It will not come as a shock to literary critics, but Dan Brown admits he doesn’t much like William Faulkner. Headlining the Miami Book Fair in November, Brown had this to say about the 1949 Nobel Laureate, widely regarded as one of the key figures in the ascendancy of American literature in the 20th century: “Some readers are deeply entrenched in literary fiction or classics. They don’t care for my books. I don’t care for William Faulkner. I don’t beat up William Faulkner or people who read William Faulkner. It’s just my taste…. I just write the book I would love to read.”
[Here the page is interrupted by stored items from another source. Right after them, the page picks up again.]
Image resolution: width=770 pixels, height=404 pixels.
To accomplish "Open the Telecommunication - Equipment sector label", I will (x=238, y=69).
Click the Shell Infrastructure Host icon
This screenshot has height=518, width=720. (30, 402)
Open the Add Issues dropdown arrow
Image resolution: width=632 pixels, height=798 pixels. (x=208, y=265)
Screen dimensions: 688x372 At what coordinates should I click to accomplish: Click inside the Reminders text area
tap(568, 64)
Other highlights from interviews in an article in the Miami Herald by Connie Ogle:
“Whether you are a writer, a chef or a painter, all you have to guide you is your taste,” says the author of The Da Vinci Code, Angels & Demons, The Lost Symbol and most recently Inferno, an adrenaline-fueled puzzle that combines the artistic and architectural glory of Florence, Italy; Dante’s The Divine Comedy and a breakneck race against time. “All you can do is create the painting or the sculpture or the symphony you like. You can’t guess what people are going to like. You put it out there and hope people share your taste. People will like it or they won’t.”
“Publishing is an interesting business,” says Jason Kaufman, the Doubleday editor who has worked with Brown for 15 years. “There are always a handful of authors who take off into the stratosphere. You can’t predict where they’ll come from or what type of book it will be. If 12 years ago you said that a novel about a character who’s an art historian and religious symbologist, who deciphered ancient codes and was a Harvard professor, would become such an unprecedented commercial success, people might’ve looked at you funny. … I think what Dan does so well is combine unlikely elements, and he does it in such an interesting way he makes the material very accessible for a wide group of people. He just has such an innate curiosity about history and art and religion and codes.”
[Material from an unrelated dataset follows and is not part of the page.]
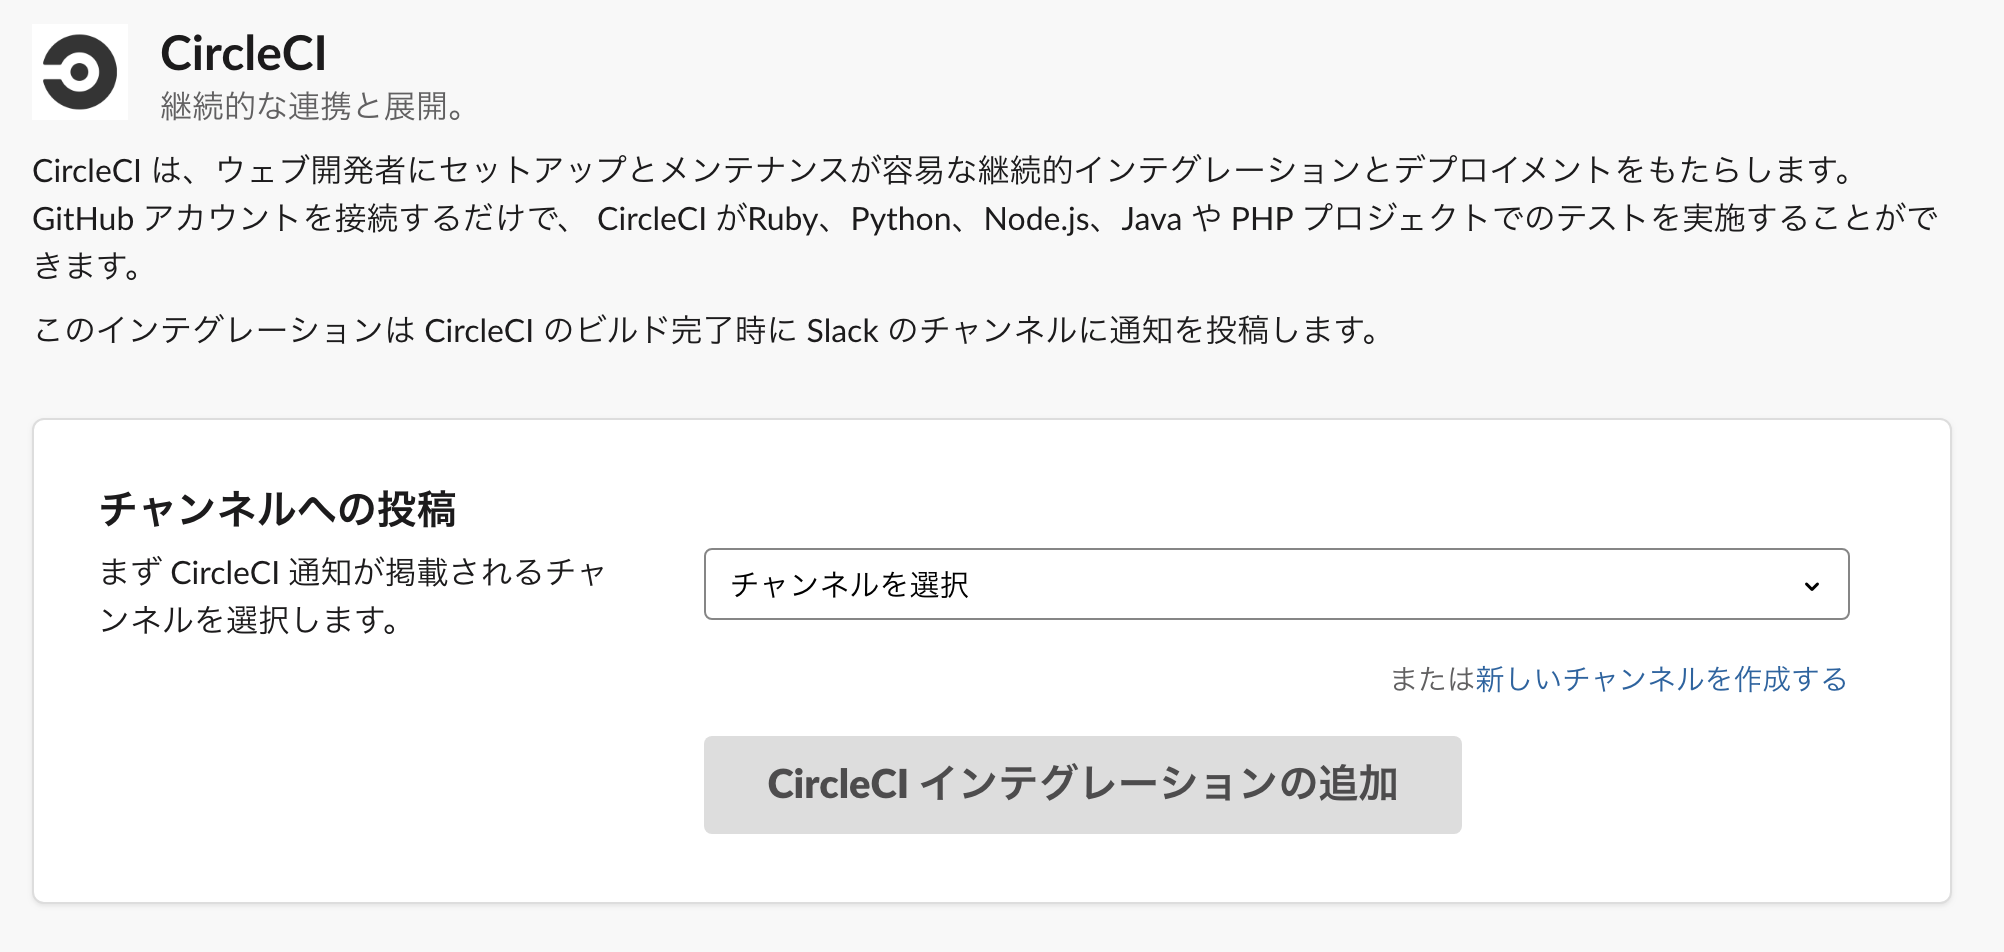Click the CircleCI logo icon
Image resolution: width=2004 pixels, height=952 pixels.
click(80, 72)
All those elements play vital roles in Inferno, in which Langdon wakes up in a Florence hospital with an aching head wound and a bad case of amnesia. The only thing he knows: Some people seem to want him dead. Rescued by a beautiful doctor who, naturally, harbors secrets of her own, he finds himself pitted against a madman who has calculated that overpopulation will bring about the end of the world — a modern day Inferno, if you will — and he plans to do something drastic to stop it.
The keys to thwarting him lie hidden throughout Florence, birthplace of the Renaissance. And though the book leans most heavily on Dante for inspiration, the art lover in Brown couldn’t resist involving Sandro Botticelli’s famous Mappa dell’Inferno, a grotesque vision of what Dante imagined.
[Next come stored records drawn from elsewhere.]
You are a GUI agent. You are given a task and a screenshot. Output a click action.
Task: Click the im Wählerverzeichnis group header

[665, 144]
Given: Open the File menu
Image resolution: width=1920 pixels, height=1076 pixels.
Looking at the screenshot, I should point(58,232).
“I’m a very visual person,” Brown says. “A lot of the locations and artwork are really characters in the book.”
Brown, 49, had known for a long time he wanted to write about Dante’s Inferno. He came to The Divine Comedy the way many of us do: via the classroom. The Phillips Exeter Academy grad — he grew up on the campus, as his father was a math instructor there — read a “watered-down” version in Italian class and was even then amazed by its accessibility.
“It’s a very modern text for something written in the 1300s,” he says. “Of course, I love worlds that are full of symbols and religion, and The Divine Comedy is packed with both. I always try to write about something old and something new simultaneously, like combining the Vatican and antimatter. So I sort of always had my eye out for some modern twist on Inferno. The key was: How do I bring in a modern angle? How do I make it relevant to modern readers?”
The key was creating a villain who sees Dante’s Inferno not as literature but as prophecy, a zealot who believes he must destroy a big chunk of humankind to prevent its demise and provides intriguing moral complexity to the story.
“I love the gray area between right and wrong,” Brown says. “The most interesting villains are the ones you’re not sure if you should root for or against. I think it’s a great question — would you kill half of humanity to save humanity? It’s a conundrum. There’s no right answer. But the wrong answer is to do nothing, to bury your head in times of moral crisis. You can argue his methods are insane and dangerous, but someone could argue they’re the lesser of two evils.”